Over the past two weeks, the world’s six largest publicly traded oil and gas companies – ExxonMobil, Chevron, Shell, Total Energies SE, ConocoPhillips, and BP – have reported their 2022 annual earnings. These oil supermajors have completed a year of record-breaking profits primarily due to sustained high oil and gas prices. In total, these six companies reported *$198 billion* in profits, more than double their earnings in 2021. Big Oil continues to bring in record profits while raking in billions of taxpayer dollars in needless subsidies and passing environmental and climate liabilities onto taxpayers.

2022 Earnings Results

  • ExxonMobil reported earning $55.7 billion, 142% over 2021 earnings, and the highest profits the company has ever made. Additionally, ExxonMobil increased its stock buyback program from its original plan of $30 billion to a massive $50 billion.
  • Chevron also reported record profits this year, taking in $35.5 billion in earnings and announcing a $75 billion stock buyback program.
  • Shell posted $39.9 billion in earnings, the highest profits the company has ever brought in, more than double the $19.3 billion it made in 2021.
  • TotalEnergies SE increased its profits by 28% yearly, posting profits of $21 billion, up from $16 billion in 2021.
  • ConocoPhillips took $18.7 billion in profits, a 131% increase from their 2021 earnings totaling $8.1 billion.
  • BP improved its profits by 116% to $27.7 billion.

Top 6 Publicly Traded Oil & Gas Companies Profits in 2022 vs 2021 ($, billions)

2022 2021 % Change
ExxonMobil 55.7 23 142%
Chevron 35.5 15.6 128%
Shell p.l.c. 39.9 19.3 107%
Total Energies SE 20.5 16 28%
ConocoPhillips 18.7 8.1 131%
BP 27.7 12.8 116%
TOTAL 198 94.8 109%

Oil and gas companies have once again proven themselves to be resilient, mature, and highly profitable with the record-shattering profits they made in 2022. However, despite bringing in record profits, they have continued to fleece taxpayers by padding their pockets with tax subsidies and taking advantage of federal oil and gas leasing policies that have failed to protect taxpayer interest.

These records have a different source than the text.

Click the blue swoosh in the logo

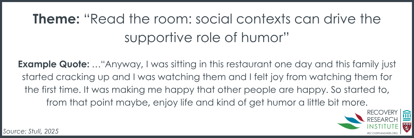[352, 119]
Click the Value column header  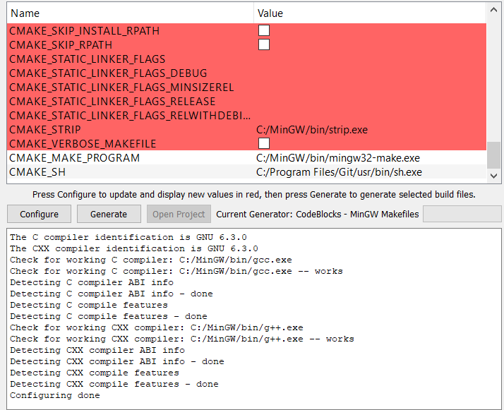tap(370, 13)
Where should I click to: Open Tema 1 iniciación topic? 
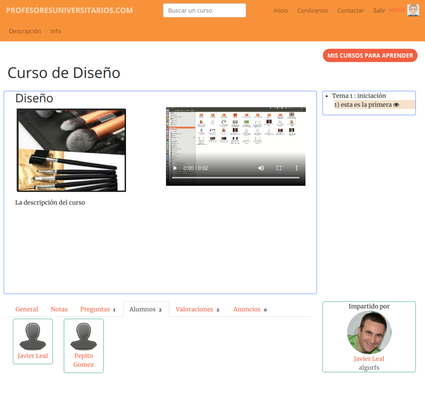point(359,96)
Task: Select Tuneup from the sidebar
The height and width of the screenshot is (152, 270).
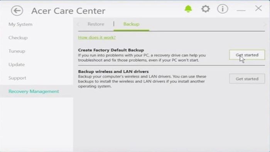Action: (x=17, y=51)
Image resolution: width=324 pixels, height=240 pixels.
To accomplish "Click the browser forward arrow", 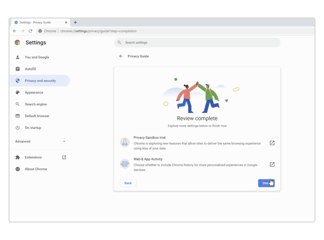I will pos(23,31).
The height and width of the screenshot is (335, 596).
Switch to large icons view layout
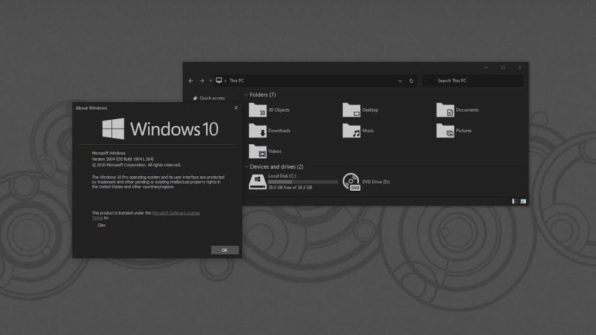(523, 201)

Taxpayers lose while big oil gets wealthier. Big Oil benefits from:

An Outdated Leasing System. TCS has repeatedly called for the Bureau of Land Management to reform the federal oil and gas leasing system. Though Congress has recently taken steps to improve the oil and gas leasing system, there are loopholes for Big Oil to exploit, like lower than market rate royalty.

Insufficient Bonding rates. One of the most egregious is outdated oil and gas bonding requirements. Companies are required to post bonds to cover potential cleanup costs for the oil and gas wells they drill on public lands. However, the minimum required bond amounts are significantly lower than the average cleanup cost of these wells. This loophole allows oil companies to make massive profits off taxpayer resources while passing their cleanup costs onto taxpayers. The federal government needs to take action to reform oil and gas bonding and make sure that taxpayers aren’t left to pay for the environmental liabilities oil companies leave behind.

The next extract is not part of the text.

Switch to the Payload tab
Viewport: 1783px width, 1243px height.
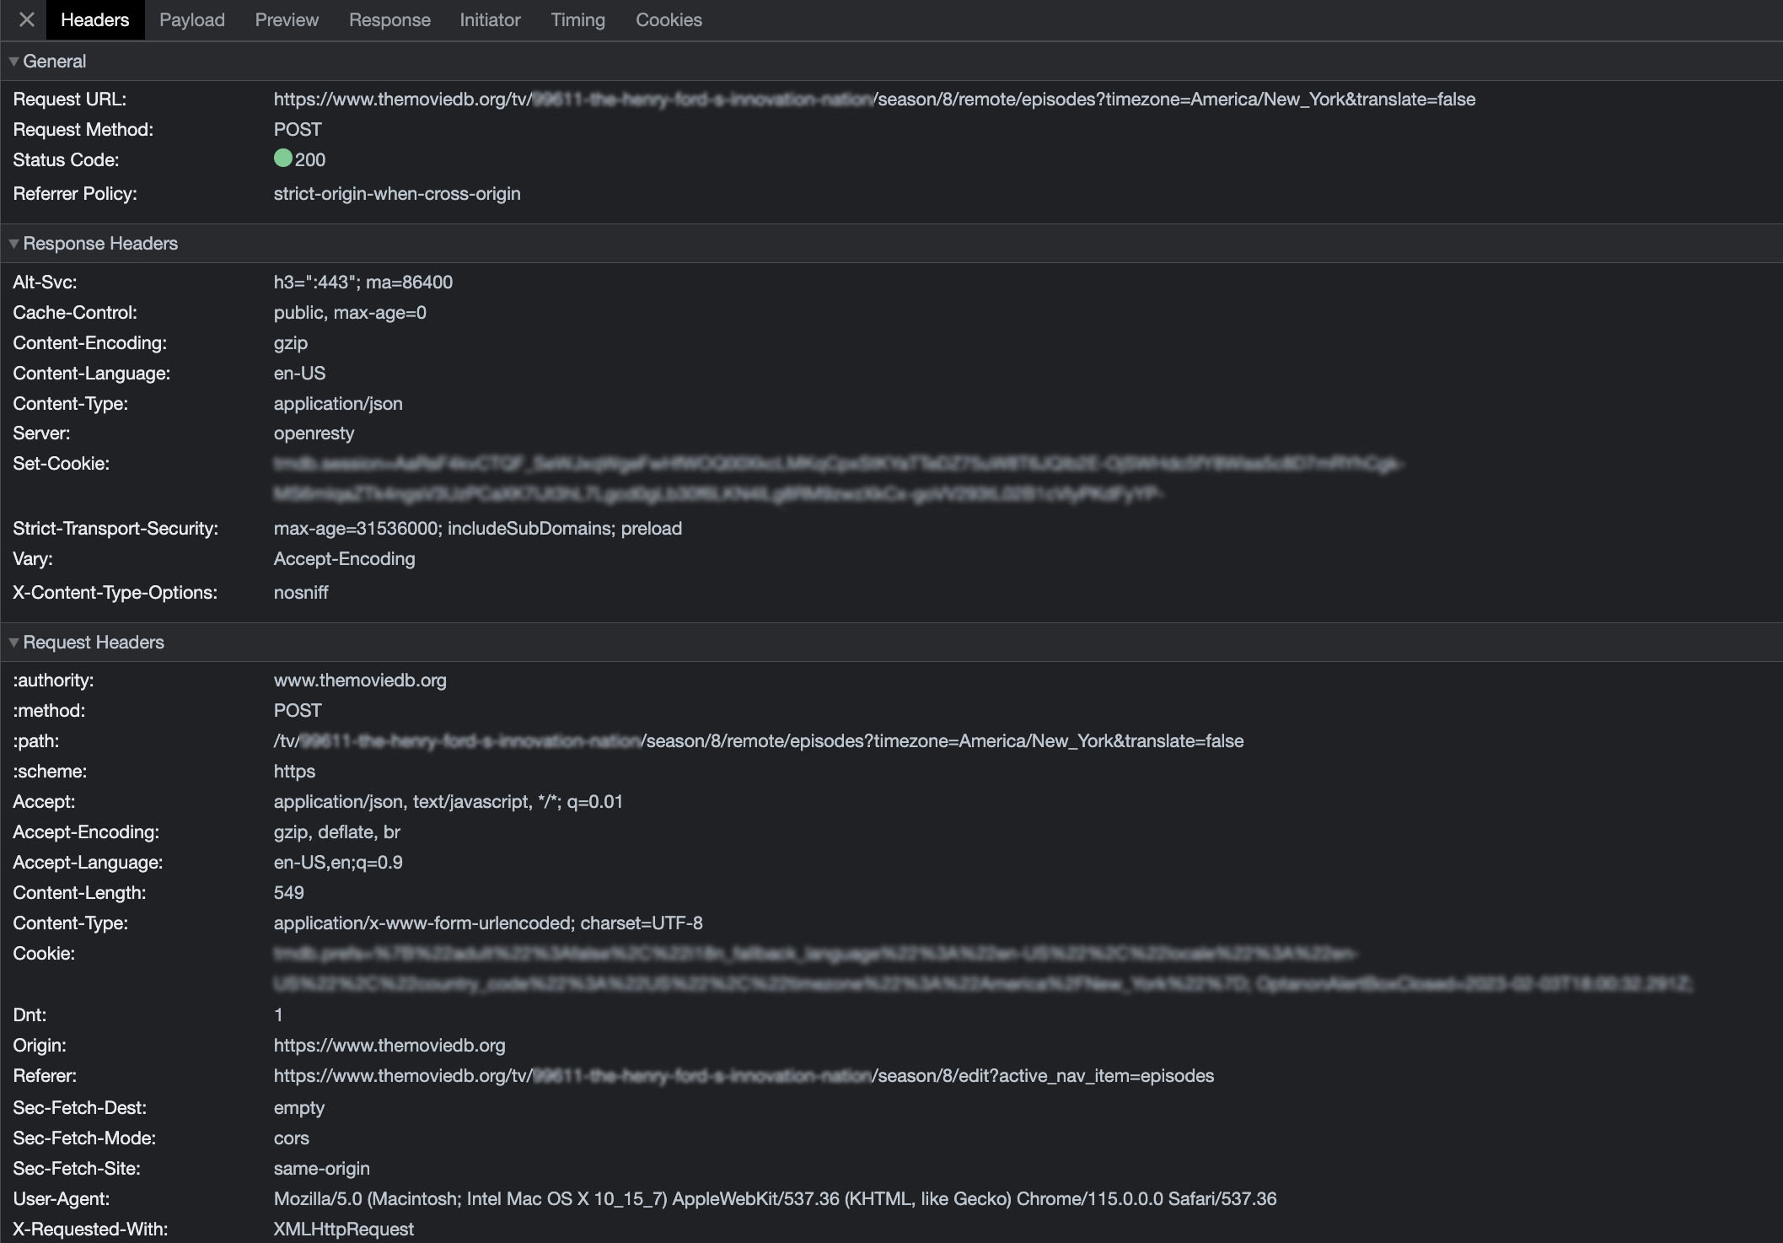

Lax Policies on Methane Waste. Companies extracting resources from federal land are required to compensate taxpayers for using taxpayer-owned resources through a royalty. Yet historically, operators have only paid royalties on a fraction of the methane they extract and release. Regular venting and flaring practices during oil and gas operations emit natural gas – predominantly methane – into the atmosphere. Current federal policies allow millions of dollars worth of methane to be released, costing taxpayers lost revenue from royalties, keeping a valuable energy resource from American consumers, and unnecessarily polluting the environment. With modern technological improvements, mitigating these losses is feasible and cost-effective.

Despite mounting evidence that the oil and gas industry can support itself on its own, federal policies continue to subsidize the industry through various forms of subsidies., While oil and gas companies prioritize returns to their investors by announcing bigger and bigger buyback budgets, the federal government must protect taxpayers’ interests by ending unnecessary and wasteful subsidies.